### EXERCISE OBJECTIVE
Word for word, retype each record shown below.

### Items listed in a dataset
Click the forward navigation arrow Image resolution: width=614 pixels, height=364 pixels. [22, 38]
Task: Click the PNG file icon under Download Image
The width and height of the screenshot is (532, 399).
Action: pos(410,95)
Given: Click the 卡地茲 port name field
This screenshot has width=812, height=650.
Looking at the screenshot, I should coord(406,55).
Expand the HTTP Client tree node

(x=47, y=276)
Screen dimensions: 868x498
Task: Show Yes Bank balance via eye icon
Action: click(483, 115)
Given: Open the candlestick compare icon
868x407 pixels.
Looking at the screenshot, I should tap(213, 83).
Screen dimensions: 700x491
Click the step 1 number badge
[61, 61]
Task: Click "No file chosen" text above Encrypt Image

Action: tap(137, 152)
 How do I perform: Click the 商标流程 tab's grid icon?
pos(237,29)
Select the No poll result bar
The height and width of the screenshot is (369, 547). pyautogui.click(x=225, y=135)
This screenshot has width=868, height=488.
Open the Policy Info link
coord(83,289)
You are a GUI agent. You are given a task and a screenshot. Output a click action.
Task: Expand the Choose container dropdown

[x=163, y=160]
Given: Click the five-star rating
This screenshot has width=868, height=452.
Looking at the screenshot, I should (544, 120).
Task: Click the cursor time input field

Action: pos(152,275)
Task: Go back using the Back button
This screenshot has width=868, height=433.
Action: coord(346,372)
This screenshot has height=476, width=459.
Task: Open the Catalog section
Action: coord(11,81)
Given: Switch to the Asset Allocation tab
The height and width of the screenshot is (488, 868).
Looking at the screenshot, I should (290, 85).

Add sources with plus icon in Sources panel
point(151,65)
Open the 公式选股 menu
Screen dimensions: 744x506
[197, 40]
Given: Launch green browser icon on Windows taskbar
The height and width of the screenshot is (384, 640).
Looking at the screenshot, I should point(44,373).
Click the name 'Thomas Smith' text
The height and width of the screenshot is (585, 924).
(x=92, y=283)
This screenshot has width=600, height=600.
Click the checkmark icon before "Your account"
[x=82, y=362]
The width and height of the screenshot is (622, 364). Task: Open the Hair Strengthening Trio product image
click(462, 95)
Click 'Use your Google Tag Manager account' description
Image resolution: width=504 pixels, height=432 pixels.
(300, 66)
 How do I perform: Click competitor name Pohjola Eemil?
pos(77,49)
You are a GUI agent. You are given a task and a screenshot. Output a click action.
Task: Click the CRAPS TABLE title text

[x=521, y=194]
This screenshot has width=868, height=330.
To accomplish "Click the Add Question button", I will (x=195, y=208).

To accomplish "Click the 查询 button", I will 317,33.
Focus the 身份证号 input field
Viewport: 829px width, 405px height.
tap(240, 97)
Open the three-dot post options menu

### EXERCISE ANSWER
Click the forward navigation arrow Image resolution: width=614 pixels, height=364 pixels. [22, 38]
Task: Click the PNG file icon under Download Image
The width and height of the screenshot is (532, 399).
Action: pos(410,95)
Given: Click the 卡地茲 port name field
This screenshot has width=812, height=650.
Looking at the screenshot, I should coord(406,55).
Expand the HTTP Client tree node

(x=47, y=276)
Screen dimensions: 868x498
Task: Show Yes Bank balance via eye icon
Action: click(483, 115)
Given: Open the candlestick compare icon
868x407 pixels.
Looking at the screenshot, I should tap(213, 83).
Screen dimensions: 700x491
Click the step 1 number badge
[61, 61]
Task: Click "No file chosen" text above Encrypt Image

Action: tap(137, 152)
 How do I perform: Click the 商标流程 tab's grid icon?
pos(237,29)
Select the No poll result bar
The height and width of the screenshot is (369, 547). pyautogui.click(x=225, y=135)
This screenshot has width=868, height=488.
Open the Policy Info link
coord(83,289)
You are a GUI agent. You are given a task and a screenshot. Output a click action.
Task: Expand the Choose container dropdown

[x=163, y=160]
Given: Click the five-star rating
This screenshot has width=868, height=452.
Looking at the screenshot, I should (544, 120).
Task: Click the cursor time input field

Action: pos(152,275)
Task: Go back using the Back button
This screenshot has width=868, height=433.
Action: coord(346,372)
This screenshot has height=476, width=459.
Task: Open the Catalog section
Action: coord(11,81)
Given: Switch to the Asset Allocation tab
The height and width of the screenshot is (488, 868).
Looking at the screenshot, I should (290, 85).

Add sources with plus icon in Sources panel
point(151,65)
Open the 公式选股 menu
Screen dimensions: 744x506
[197, 40]
Given: Launch green browser icon on Windows taskbar
The height and width of the screenshot is (384, 640).
Looking at the screenshot, I should point(44,373).
Click the name 'Thomas Smith' text
The height and width of the screenshot is (585, 924).
(x=92, y=283)
This screenshot has width=600, height=600.
Click the checkmark icon before "Your account"
[x=82, y=362]
The width and height of the screenshot is (622, 364). Task: Open the Hair Strengthening Trio product image
click(462, 95)
Click 'Use your Google Tag Manager account' description
Image resolution: width=504 pixels, height=432 pixels.
(300, 66)
 How do I perform: Click competitor name Pohjola Eemil?
pos(77,49)
You are a GUI agent. You are given a task and a screenshot. Output a click action.
Task: Click the CRAPS TABLE title text

[x=521, y=194]
This screenshot has width=868, height=330.
To accomplish "Click the Add Question button", I will (x=195, y=208).

To accomplish "Click the 查询 button", I will 317,33.
Focus the 身份证号 input field
Viewport: 829px width, 405px height.
tap(240, 97)
Open the three-dot post options menu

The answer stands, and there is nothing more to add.